No siempre gana el más rápido. Ni el más fuerte. Ni el más especializado.
A veces gana el que es capaz de adaptarse al terreno que le toca recorrer.
Siempre me han caído bien los patos. Siempre los he visto como animales infravalorados, casi mirados por encima del hombro por el resto. Mientras que otros son expertos absolutos en su ámbito, los patos son expertos en saber un poco de todo.
Y claro, eso nunca ha estado bien visto.
No vuelan como un águila, no corren como un guepardo, no nadan como un pez. Perderían en cualquier competición directa contra cualquier experto en su materia.

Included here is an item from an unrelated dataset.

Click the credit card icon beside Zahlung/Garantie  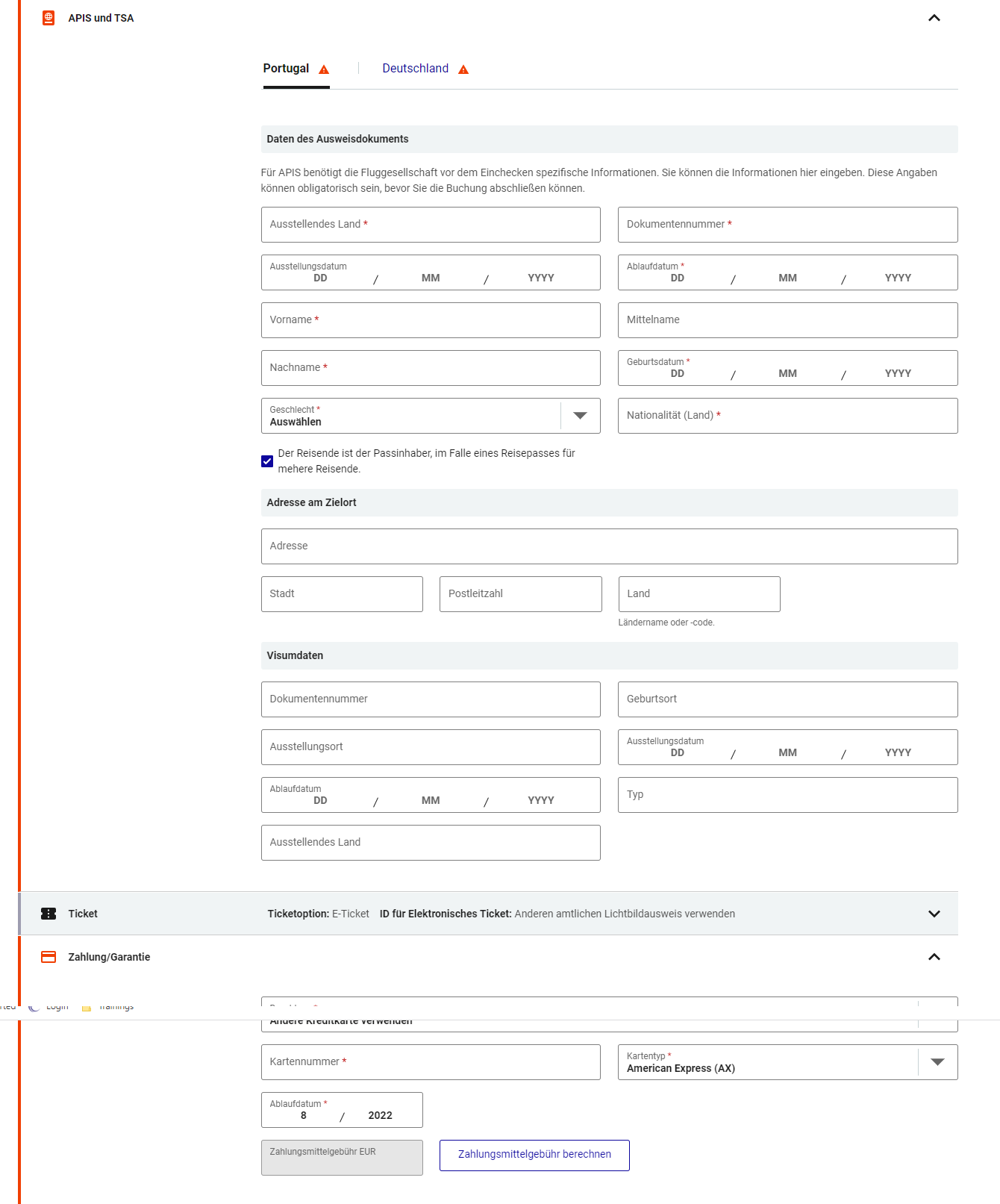coord(49,957)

Y durante mucho tiempo eso los ha colocado en un segundo plano, como si no encajaran del todo en ningún sitio.
Pero últimamente tengo la sensación de que es su momento.
La IA no convierte a los patos en mejores que los expertos. Un especialista, apoyado por IA, seguirá siendo mejor en su terreno. Eso no cambia. Lo que sí cambia es que la IA le da al pato la posibilidad de convertirse en lo que necesite en cada momento: nadador, corredor o volador, sin tener que ser el mejor en ninguno de ellos.
Ahí está la clave.
El pato, apoyado por la IA, puede convertirse en el orquestador perfecto. No el que corre más rápido, ni el que vuela más alto, sino el que sabe cuándo hay que andar, cuándo hay que correr y cuándo hay que nadar. El que es capaz de diseñar un camino de punta a punta, aunque ese camino atraviese terrenos muy distintos.

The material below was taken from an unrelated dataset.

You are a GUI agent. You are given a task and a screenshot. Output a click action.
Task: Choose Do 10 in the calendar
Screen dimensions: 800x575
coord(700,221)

Una vuelta al mundo. Un proyecto completo. Un full stack.
En un mundo cada vez más complejo, donde las cosas no se resuelven desde una sola disciplina, ese tipo de perfil empieza a tener mucho sentido. No porque sea el mejor en cada parte, sino porque entiende el conjunto.

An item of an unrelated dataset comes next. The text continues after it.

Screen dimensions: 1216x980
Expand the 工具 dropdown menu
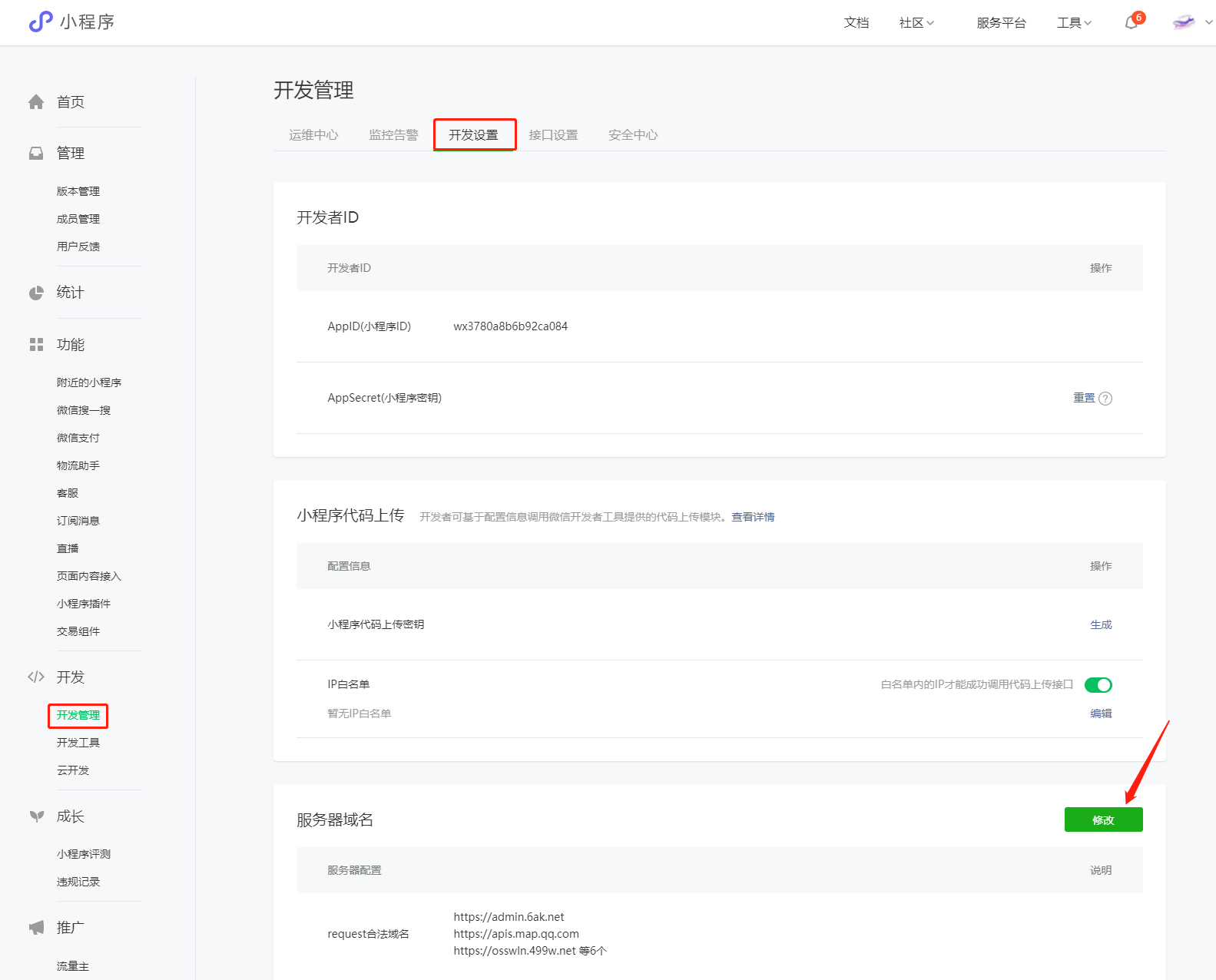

Durante años se ha premiado al experto aislado. Hoy empieza a hacer falta alguien que conecte piezas, que entienda un poco de todo y que sepa coordinarlo. Y ahí, el pato deja de ser un animal torpe para convertirse en una pieza clave.
Quizá nunca gane una carrera contra un especialista. Pero puede ser el único capaz de completar el recorrido entero.
Y en ese vacío lleno de herramientas, sistemas y posibilidades, cada vez tengo más claro que este es el momento de los patos.
Porque al final no se trata de correr más rápido que nadie. Se trata de llegar.
Y en un mundo lleno de herramientas, sistemas y caminos que cambian constantemente, cada vez tengo más claro que este es el momento de los patos.